Activity — The entries shown here must be retyped in full, with no pictures included.

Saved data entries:
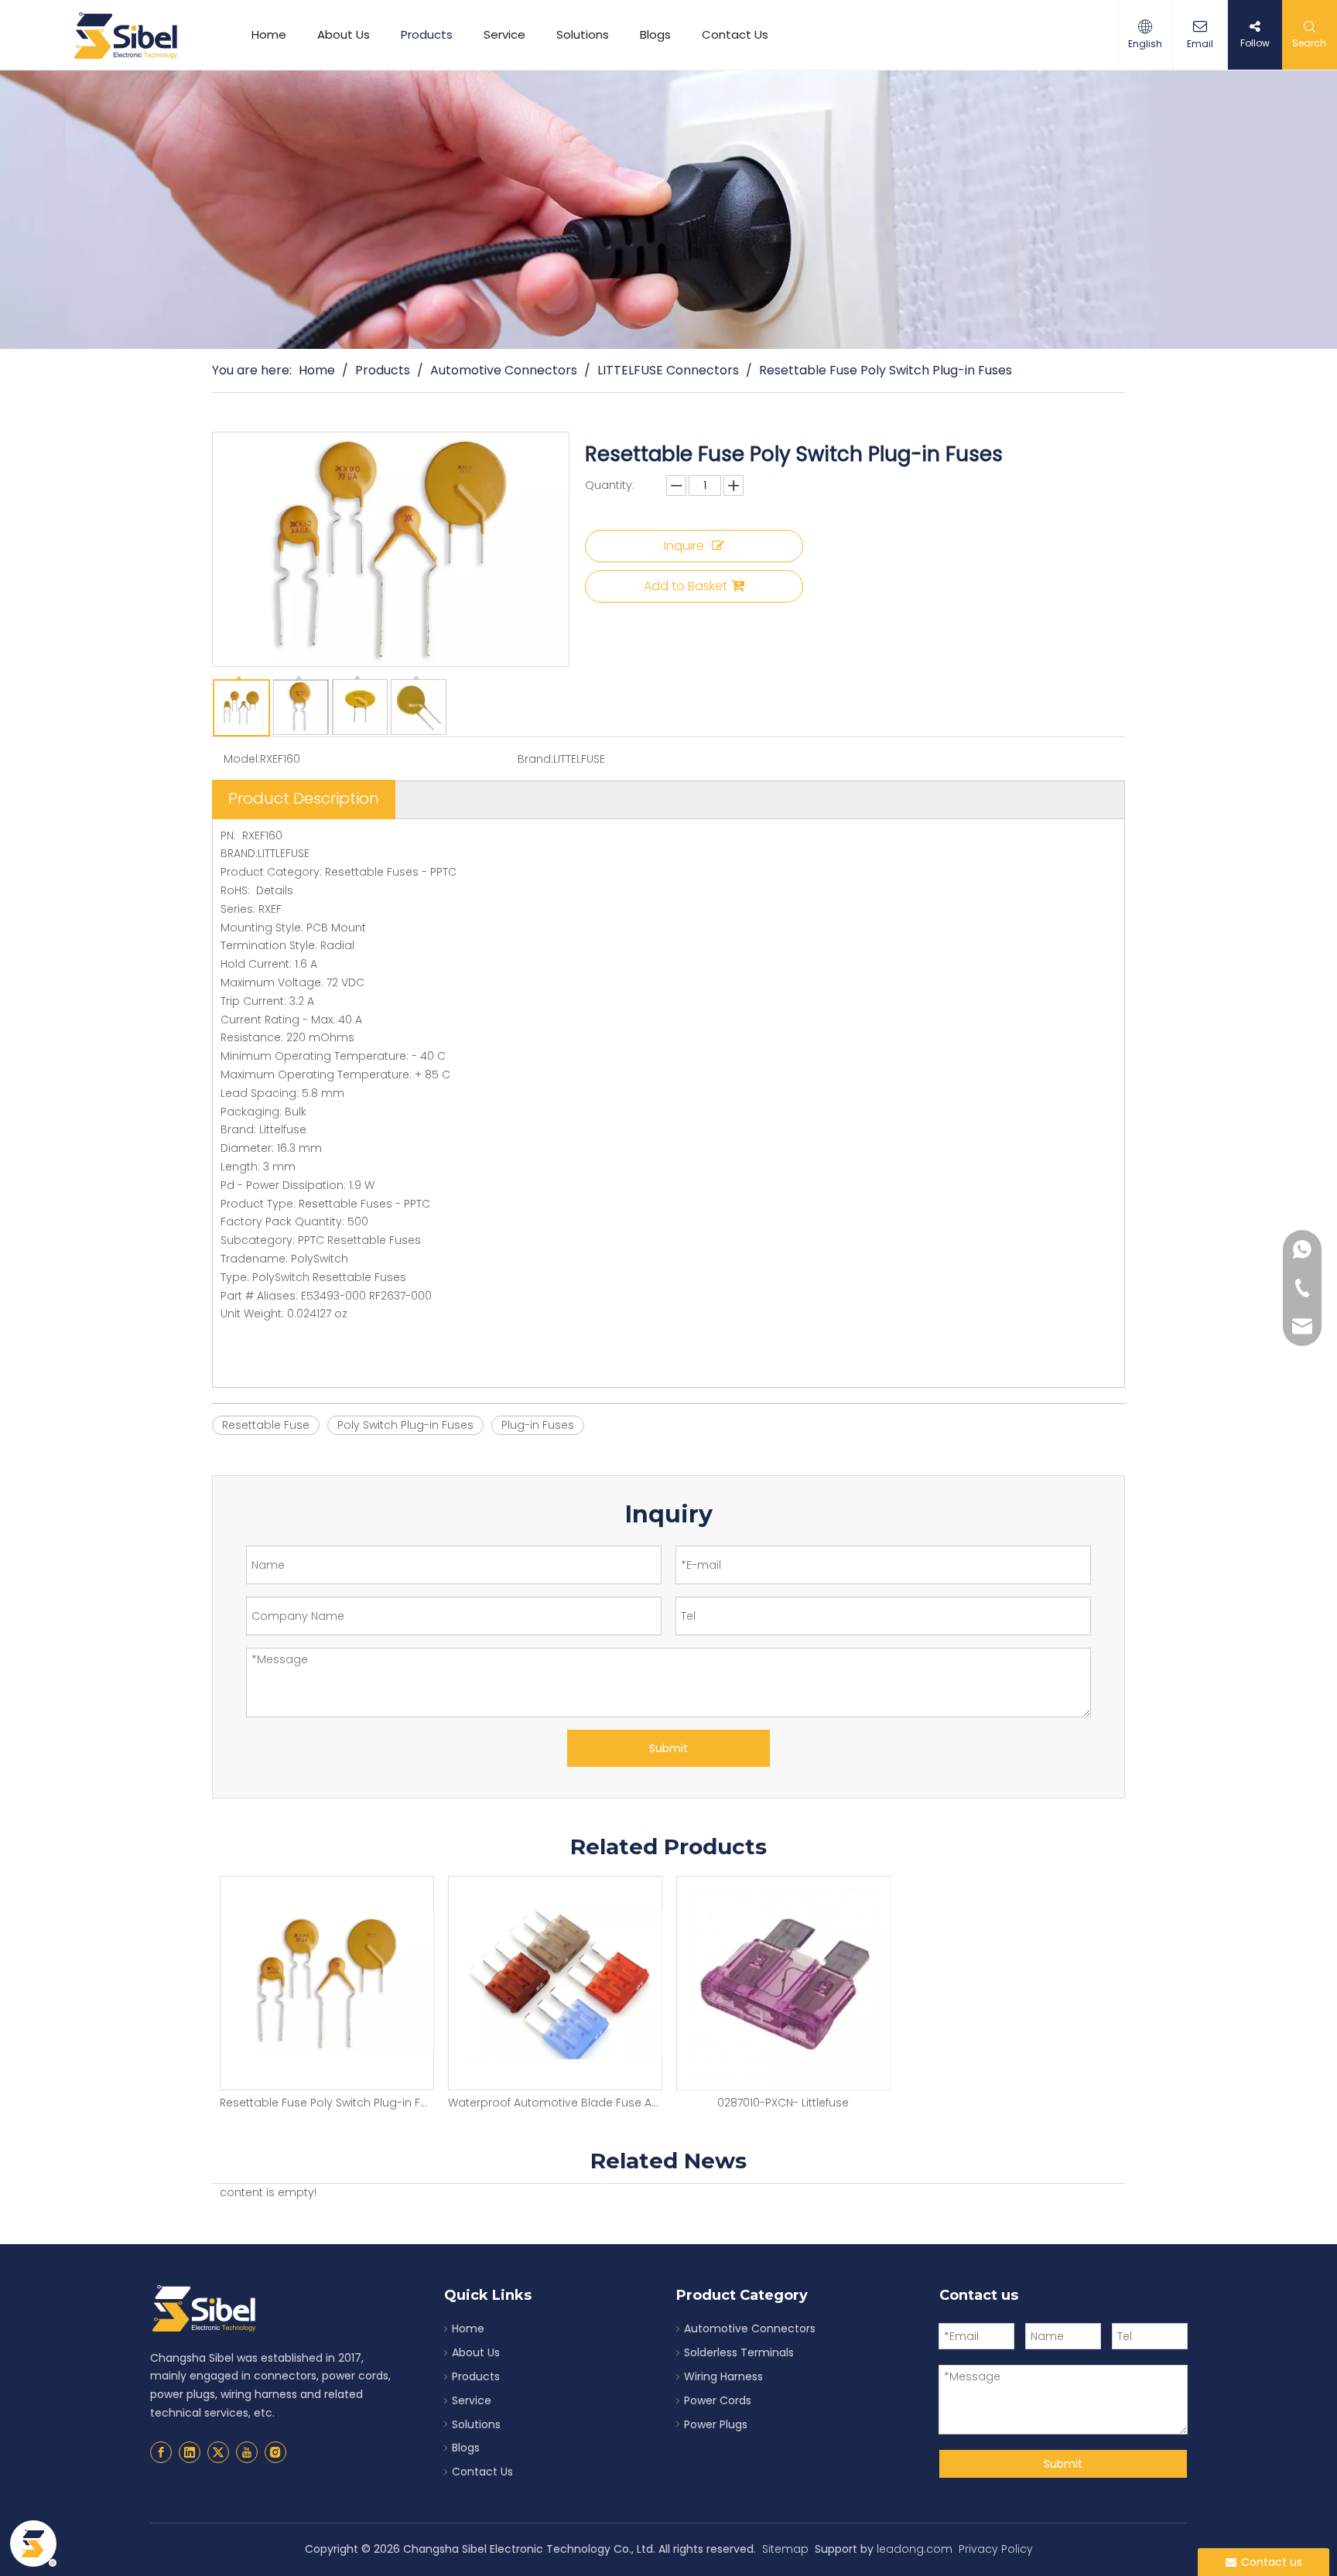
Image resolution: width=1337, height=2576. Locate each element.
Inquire (684, 546)
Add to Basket (685, 586)
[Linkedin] (189, 2452)
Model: (242, 759)
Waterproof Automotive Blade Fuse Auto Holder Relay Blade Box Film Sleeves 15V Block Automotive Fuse (554, 2102)
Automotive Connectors (750, 2328)
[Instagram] (275, 2452)
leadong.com (914, 2549)
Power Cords (717, 2400)
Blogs (655, 34)
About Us (343, 34)
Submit (668, 1748)
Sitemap (785, 2549)
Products (427, 34)
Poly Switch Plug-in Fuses (405, 1425)
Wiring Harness (723, 2376)
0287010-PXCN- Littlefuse (783, 2102)
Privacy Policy (996, 2549)
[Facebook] (161, 2452)
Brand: (535, 759)
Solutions (582, 34)
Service (504, 34)
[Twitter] (218, 2452)
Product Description (303, 798)
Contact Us (735, 34)
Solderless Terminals (739, 2352)
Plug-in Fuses (537, 1425)
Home (268, 34)
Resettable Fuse (265, 1425)
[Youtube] (247, 2452)
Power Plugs (715, 2424)
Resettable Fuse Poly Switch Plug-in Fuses (326, 2102)
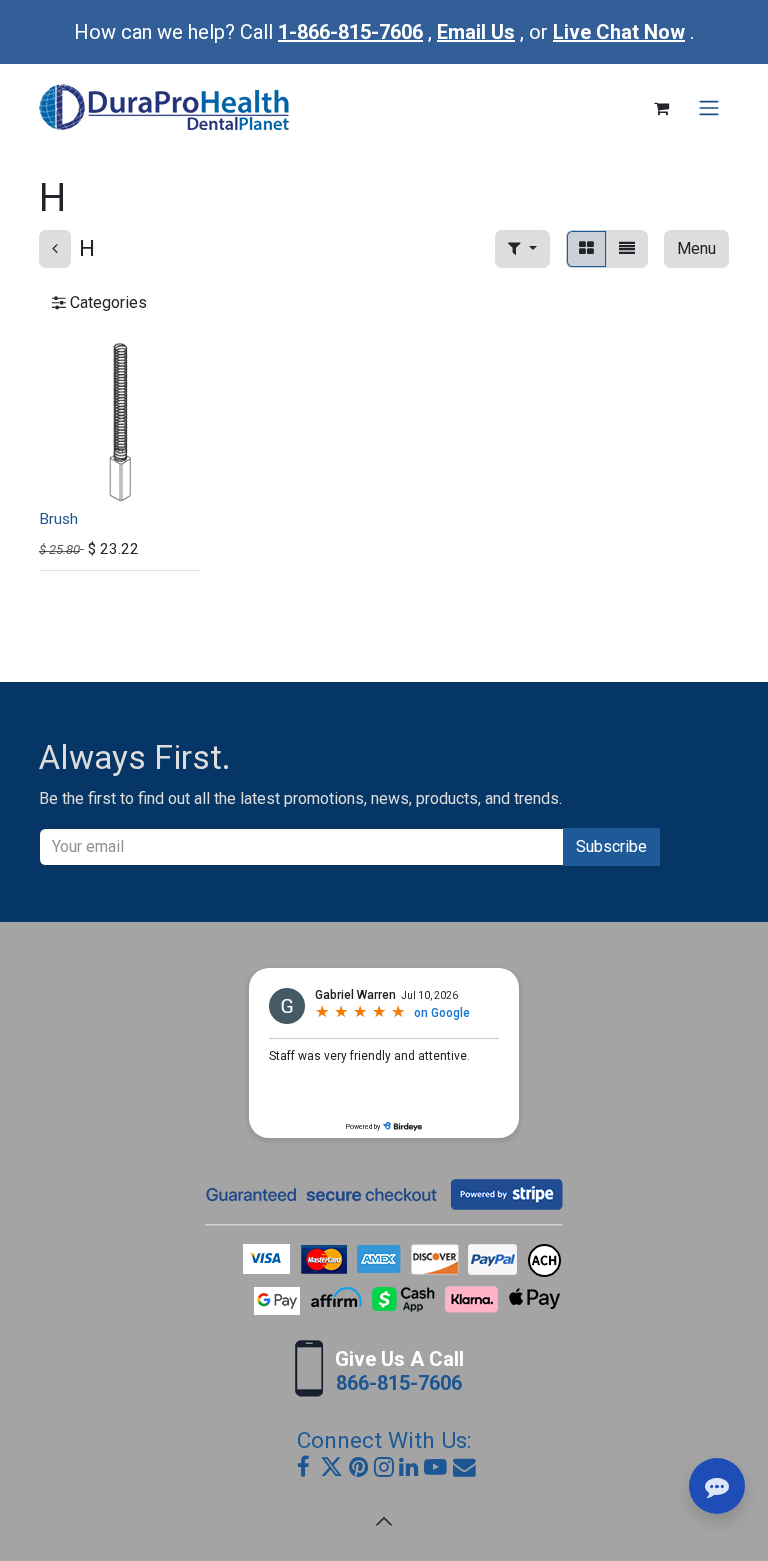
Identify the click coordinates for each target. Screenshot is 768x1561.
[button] (522, 249)
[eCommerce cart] (661, 108)
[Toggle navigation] (709, 108)
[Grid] (586, 249)
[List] (627, 249)
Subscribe (611, 846)
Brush (58, 519)
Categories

Answer for this exercise —
Image resolution: width=1337, height=2576. Locate each element.
Inquire (684, 546)
Add to Basket (685, 586)
[Linkedin] (189, 2452)
Model: (242, 759)
Waterproof Automotive Blade Fuse Auto Holder Relay Blade Box Film Sleeves 15V Block Automotive Fuse (554, 2102)
Automotive Connectors (750, 2328)
[Instagram] (275, 2452)
leadong.com (914, 2549)
Power Cords (717, 2400)
Blogs (655, 34)
About Us (343, 34)
Submit (668, 1748)
Sitemap (785, 2549)
Products (427, 34)
Poly Switch Plug-in Fuses (405, 1425)
Wiring Harness (723, 2376)
0287010-PXCN- Littlefuse (783, 2102)
Privacy Policy (996, 2549)
[Facebook] (161, 2452)
Brand: (535, 759)
Solutions (582, 34)
Service (504, 34)
[Twitter] (218, 2452)
Product Description (303, 798)
Contact Us (735, 34)
Solderless Terminals (739, 2352)
Plug-in Fuses (537, 1425)
Home (268, 34)
Resettable Fuse (265, 1425)
[Youtube] (247, 2452)
Power Plugs (715, 2424)
Resettable Fuse Poly Switch Plug-in Fuses (326, 2102)
Identify the click coordinates for each target. Screenshot is 768x1561.
[button] (522, 249)
[eCommerce cart] (661, 108)
[Toggle navigation] (709, 108)
[Grid] (586, 249)
[List] (627, 249)
Subscribe (611, 846)
Brush (58, 519)
Categories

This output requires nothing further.